WHAT THE EXERCISE ASKS:
Look through the data below and show every line that includes "point".

INFORMATION PROVIDED:
============================================================
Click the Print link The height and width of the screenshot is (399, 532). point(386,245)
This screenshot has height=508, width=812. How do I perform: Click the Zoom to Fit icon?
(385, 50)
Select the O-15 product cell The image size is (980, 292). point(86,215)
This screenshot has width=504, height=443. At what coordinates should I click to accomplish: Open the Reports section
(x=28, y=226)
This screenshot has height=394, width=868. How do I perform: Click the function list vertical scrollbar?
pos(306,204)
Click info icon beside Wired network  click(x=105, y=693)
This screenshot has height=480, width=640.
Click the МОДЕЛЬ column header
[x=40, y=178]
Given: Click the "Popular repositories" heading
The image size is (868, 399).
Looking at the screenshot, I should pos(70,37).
============================================================
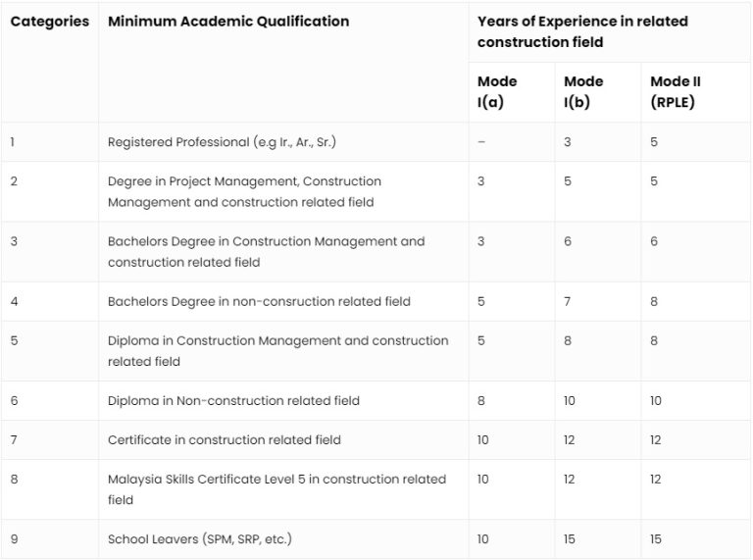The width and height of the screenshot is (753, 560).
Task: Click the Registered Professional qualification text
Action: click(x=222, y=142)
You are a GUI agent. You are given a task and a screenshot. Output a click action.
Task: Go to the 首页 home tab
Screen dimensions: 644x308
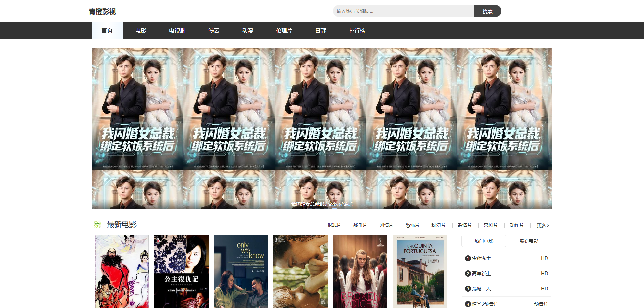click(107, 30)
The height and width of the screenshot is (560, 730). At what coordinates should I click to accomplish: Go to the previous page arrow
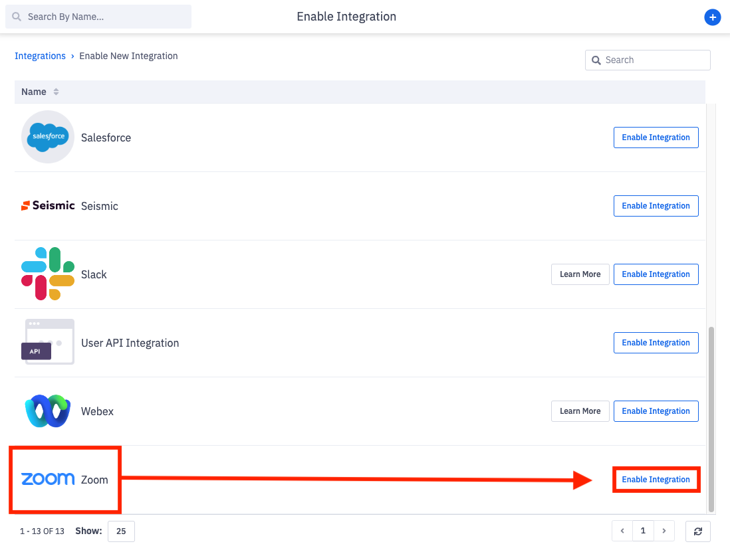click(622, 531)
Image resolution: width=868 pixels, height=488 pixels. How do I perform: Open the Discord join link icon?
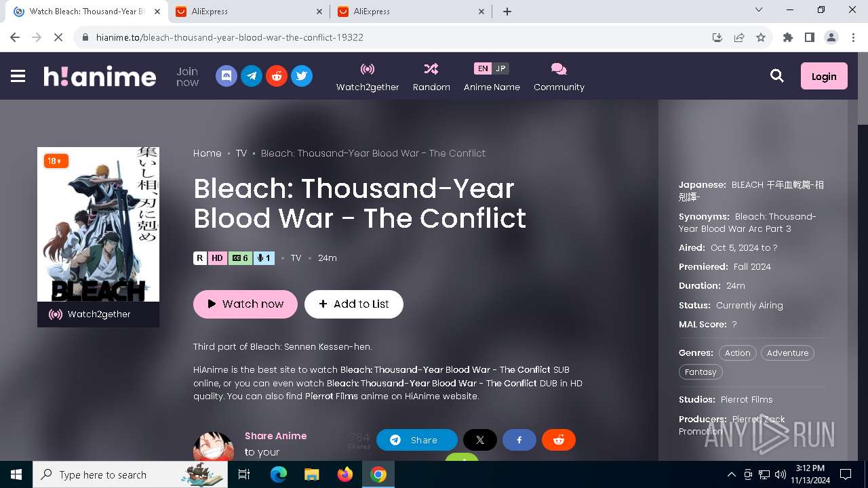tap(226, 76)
============================================================
WRITTEN REPLY:
Click the Print link The height and width of the screenshot is (399, 532). point(386,245)
Select the O-15 product cell The image size is (980, 292). point(86,215)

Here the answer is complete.